** Source information follows **

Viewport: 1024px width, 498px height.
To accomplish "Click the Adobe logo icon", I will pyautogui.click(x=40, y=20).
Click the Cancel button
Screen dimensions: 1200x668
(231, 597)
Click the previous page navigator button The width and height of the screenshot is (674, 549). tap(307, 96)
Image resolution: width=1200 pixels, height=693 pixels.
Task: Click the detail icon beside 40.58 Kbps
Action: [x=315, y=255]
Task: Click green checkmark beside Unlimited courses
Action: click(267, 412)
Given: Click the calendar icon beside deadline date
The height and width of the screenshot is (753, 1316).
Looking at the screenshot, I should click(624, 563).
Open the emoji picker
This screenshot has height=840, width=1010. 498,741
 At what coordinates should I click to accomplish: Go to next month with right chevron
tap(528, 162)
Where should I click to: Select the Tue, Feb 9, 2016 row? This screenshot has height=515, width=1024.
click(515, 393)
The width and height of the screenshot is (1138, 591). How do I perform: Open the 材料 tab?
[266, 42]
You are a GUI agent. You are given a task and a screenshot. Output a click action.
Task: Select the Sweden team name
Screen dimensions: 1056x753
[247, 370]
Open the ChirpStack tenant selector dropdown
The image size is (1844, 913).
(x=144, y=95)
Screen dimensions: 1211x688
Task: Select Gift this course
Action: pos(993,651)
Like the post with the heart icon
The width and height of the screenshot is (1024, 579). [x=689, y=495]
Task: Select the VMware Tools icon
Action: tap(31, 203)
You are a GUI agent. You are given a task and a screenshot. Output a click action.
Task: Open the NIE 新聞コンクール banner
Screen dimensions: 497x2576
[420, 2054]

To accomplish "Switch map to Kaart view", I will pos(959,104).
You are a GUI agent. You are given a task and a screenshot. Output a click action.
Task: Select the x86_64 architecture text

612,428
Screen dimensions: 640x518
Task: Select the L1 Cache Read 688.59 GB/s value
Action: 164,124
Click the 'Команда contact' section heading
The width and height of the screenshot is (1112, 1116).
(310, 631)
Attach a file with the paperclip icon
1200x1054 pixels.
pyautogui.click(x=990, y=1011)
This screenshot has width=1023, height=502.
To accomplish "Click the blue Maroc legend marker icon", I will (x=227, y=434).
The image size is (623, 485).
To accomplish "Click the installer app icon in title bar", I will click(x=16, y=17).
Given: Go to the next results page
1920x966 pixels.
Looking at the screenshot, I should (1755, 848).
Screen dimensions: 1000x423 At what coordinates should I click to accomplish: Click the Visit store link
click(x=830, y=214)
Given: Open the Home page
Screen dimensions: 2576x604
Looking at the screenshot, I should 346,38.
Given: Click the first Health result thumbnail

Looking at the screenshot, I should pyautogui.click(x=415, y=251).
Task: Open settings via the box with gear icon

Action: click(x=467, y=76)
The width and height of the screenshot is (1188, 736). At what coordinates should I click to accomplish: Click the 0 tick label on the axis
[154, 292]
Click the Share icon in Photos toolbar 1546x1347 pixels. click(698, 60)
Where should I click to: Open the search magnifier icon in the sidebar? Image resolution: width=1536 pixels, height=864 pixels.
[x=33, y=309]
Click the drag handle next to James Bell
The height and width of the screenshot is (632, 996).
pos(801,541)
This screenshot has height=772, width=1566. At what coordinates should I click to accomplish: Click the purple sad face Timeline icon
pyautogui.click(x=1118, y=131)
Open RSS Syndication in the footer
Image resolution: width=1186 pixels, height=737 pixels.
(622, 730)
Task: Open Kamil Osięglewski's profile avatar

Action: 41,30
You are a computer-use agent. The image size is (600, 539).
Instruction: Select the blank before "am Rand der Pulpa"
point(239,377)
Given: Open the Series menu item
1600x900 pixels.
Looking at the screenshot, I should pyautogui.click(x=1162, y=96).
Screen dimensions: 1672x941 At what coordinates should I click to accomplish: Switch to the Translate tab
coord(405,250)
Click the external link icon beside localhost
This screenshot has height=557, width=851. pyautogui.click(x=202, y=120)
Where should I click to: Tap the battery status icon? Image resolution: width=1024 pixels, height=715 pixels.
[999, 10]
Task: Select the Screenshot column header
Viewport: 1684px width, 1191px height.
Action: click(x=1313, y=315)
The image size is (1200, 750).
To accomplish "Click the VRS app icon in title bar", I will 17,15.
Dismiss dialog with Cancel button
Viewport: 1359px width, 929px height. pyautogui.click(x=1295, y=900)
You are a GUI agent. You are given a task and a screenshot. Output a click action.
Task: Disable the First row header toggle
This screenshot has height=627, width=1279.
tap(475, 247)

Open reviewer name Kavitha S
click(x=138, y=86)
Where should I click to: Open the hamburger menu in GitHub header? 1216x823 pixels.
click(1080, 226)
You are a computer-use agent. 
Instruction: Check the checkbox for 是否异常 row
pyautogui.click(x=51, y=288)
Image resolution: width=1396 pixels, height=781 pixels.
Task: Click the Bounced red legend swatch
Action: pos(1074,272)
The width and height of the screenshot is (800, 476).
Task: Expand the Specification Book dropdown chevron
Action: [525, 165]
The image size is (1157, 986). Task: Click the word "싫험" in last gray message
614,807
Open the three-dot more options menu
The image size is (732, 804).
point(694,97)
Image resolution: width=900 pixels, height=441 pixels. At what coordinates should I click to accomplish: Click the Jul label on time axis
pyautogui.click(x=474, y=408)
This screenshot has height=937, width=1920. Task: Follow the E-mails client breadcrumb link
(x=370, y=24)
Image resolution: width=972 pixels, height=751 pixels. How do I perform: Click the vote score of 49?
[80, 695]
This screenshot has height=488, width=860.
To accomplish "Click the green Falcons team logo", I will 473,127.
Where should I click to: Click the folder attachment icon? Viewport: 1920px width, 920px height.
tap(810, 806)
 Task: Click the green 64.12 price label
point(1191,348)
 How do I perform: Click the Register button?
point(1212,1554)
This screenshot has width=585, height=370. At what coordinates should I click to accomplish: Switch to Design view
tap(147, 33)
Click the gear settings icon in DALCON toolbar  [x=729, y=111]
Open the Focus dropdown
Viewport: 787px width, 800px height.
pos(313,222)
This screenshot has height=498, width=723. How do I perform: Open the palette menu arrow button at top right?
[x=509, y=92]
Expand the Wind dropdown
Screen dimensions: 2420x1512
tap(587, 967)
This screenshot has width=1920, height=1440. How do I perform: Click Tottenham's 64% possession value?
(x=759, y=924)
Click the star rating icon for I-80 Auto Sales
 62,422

** End of Source information **

→ Description of the task
Lines containing the word "team": how many are there in the data above? Reply with only that number.

→ Task result
2